Да! Взял все-таки дочь их гордого племени. Вырвал свое!

И был наказан. Его сноровистая, неразговорчивая детдомовка тихо скончалась спустя семь месяцев в родзале третьей городской больницы города Южносибирска. Врачи приказывали, говорили, умоляли — кричи. А она даже глаза не хотела открывать. Так и ушла, наверно, не услышав Ленькиного писка.

Но пометила! Пометила пацана.

Врожденный порок сердца, сказали Ивану доктора, когда он стал его уже пятилетнего таскать по поликлиникам. Все хотел знать, от чего бледный чертенок не носится со всей оравой по двору с мячом. Проклятый род!

Нет, видно на горе только назвал мальчишку, новорожденного, иудским именем, как Сонька того хотела. Ведь все уже, какие еще вопросы? Не прикасайся, беги от них, никаких дел не имей с бесовской нацией.

Так нет же, тянет. И сын себе горбатого нашел. В дружки зачислил.

С другой же стороны, не удивительно. В теплом, уютном доме Кузнецовых привечали долговязого буку.
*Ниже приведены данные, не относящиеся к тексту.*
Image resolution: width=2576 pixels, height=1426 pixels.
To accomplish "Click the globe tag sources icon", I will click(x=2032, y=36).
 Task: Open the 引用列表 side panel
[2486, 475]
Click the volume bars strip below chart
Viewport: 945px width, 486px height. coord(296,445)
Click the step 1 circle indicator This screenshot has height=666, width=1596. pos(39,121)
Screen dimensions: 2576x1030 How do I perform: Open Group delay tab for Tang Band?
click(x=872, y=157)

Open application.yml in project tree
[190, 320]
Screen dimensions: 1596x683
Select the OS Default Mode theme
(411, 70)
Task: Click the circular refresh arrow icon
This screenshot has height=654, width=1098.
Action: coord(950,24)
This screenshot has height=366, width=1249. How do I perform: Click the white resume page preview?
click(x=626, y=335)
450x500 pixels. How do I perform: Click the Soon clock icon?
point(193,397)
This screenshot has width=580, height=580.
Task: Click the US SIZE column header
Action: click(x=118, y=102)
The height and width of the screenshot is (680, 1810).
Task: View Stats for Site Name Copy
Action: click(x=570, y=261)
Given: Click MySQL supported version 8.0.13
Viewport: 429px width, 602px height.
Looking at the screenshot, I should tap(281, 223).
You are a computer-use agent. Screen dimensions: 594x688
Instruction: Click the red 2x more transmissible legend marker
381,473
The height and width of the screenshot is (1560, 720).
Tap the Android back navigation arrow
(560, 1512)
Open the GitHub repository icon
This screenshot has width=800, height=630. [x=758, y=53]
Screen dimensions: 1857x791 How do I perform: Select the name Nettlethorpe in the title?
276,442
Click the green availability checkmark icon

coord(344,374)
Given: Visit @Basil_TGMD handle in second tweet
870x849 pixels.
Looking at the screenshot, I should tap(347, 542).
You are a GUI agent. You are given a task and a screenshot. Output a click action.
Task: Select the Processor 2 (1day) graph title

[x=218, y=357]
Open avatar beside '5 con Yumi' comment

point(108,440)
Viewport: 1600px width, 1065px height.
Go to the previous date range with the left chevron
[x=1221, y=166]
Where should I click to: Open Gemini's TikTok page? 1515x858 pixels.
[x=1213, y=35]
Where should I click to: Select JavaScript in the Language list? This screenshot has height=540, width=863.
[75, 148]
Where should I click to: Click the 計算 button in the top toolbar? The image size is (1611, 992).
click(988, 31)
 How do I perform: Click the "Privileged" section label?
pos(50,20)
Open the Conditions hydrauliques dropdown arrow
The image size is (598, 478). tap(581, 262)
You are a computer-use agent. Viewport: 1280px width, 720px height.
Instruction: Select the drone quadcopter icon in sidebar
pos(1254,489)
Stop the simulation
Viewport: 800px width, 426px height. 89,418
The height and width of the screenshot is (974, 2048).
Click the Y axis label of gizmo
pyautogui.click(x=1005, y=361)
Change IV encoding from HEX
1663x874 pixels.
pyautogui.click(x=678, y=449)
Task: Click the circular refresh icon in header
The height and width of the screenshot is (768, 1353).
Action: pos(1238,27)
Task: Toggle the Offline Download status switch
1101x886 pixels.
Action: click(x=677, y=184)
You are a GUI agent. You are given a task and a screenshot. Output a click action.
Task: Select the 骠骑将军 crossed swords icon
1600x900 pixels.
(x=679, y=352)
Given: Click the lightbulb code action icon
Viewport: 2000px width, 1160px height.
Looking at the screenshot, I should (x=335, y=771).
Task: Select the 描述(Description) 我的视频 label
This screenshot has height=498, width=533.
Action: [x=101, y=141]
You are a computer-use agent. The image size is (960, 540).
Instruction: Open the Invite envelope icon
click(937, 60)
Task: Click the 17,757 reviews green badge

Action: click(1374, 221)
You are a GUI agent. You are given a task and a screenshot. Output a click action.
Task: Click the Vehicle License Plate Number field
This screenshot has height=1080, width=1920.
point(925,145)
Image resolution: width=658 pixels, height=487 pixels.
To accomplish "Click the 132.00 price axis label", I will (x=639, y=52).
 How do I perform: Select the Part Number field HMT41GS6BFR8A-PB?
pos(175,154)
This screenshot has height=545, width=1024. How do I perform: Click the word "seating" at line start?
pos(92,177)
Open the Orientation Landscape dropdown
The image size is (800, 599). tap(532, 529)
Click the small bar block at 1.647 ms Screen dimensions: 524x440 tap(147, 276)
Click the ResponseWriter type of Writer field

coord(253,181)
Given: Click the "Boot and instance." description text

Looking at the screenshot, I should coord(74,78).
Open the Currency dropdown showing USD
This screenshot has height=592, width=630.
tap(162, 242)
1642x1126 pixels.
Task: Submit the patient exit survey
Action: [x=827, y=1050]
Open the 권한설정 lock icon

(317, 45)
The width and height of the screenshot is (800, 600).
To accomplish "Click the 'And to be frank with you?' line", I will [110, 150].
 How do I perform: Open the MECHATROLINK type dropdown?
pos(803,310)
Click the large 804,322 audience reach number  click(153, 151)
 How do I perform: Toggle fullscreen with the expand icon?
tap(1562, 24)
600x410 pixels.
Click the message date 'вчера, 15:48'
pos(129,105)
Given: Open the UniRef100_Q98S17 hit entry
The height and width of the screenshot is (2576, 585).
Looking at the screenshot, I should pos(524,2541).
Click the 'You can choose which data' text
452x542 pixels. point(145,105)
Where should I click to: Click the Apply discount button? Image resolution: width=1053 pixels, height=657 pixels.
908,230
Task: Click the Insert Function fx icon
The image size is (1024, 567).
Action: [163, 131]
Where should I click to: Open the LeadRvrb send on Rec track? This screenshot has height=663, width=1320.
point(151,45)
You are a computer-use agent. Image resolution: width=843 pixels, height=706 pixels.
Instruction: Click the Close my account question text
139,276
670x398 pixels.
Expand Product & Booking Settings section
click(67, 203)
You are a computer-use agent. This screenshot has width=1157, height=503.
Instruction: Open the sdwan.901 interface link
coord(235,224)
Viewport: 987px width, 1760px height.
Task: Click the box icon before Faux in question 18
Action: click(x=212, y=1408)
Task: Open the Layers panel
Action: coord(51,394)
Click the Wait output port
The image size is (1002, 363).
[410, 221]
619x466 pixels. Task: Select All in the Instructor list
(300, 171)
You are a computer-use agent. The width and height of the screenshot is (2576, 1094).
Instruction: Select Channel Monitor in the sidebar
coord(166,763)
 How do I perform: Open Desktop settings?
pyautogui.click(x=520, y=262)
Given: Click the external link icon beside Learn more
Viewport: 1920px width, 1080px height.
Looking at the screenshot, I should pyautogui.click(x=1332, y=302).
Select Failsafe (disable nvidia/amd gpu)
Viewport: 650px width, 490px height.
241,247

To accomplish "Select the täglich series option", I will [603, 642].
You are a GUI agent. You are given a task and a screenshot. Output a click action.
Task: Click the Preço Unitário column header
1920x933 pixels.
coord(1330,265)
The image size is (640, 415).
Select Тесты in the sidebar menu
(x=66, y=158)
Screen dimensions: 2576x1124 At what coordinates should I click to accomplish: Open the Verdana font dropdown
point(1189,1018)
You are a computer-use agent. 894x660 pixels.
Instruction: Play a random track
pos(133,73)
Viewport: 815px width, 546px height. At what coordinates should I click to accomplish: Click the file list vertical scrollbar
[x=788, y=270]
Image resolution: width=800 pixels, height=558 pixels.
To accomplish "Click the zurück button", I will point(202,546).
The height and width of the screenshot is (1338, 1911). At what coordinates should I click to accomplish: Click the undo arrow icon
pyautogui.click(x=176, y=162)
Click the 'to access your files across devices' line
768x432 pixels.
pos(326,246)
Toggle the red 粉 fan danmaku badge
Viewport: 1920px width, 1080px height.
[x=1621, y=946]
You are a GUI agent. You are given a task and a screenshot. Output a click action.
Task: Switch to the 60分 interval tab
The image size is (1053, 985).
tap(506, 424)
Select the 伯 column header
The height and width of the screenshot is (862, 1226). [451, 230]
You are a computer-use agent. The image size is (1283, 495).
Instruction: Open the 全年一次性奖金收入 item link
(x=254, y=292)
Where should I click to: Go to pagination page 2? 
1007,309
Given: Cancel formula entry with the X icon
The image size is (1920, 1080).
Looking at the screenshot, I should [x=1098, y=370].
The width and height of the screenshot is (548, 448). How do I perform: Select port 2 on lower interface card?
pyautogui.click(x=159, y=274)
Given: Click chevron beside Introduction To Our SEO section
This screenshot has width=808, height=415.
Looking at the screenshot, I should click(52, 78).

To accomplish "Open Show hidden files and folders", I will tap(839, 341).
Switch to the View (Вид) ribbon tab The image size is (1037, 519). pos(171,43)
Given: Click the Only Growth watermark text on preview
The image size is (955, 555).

Наивная Ида Соломоновна, толина мама, не умела по форме носа и разрезу глаз определять степень родства. Врача-гинеколога всю жизнь, элементарно, переполняло чувство вины. За эскулапов криворуких было стыдно, совесть покоя не давала.

Вот только папа, Ефим Айзикович считал, что это близорукость. Пусть не преступная, но, все равно, не имеющая оправдания. Ведь даже после "тех самых" новогодних танцев, когда он раз и навсегда, для толиной же пользы, отрезал:

— И чтобы этот двоечник с этой секунды в мой дом больше ни ногой! — как поступила Ида Соломоновна? С рациональной точки зрения необъяснимо. Взяла мягко за руку проводника передовых идей, твердо приверженного моральному кодексу строителя коммунизма, посмотрела с укором в цинковые очи и сказала:

— Но, Фима, мы же не можем вот так взять и дверь захлопнуть перед сиротой.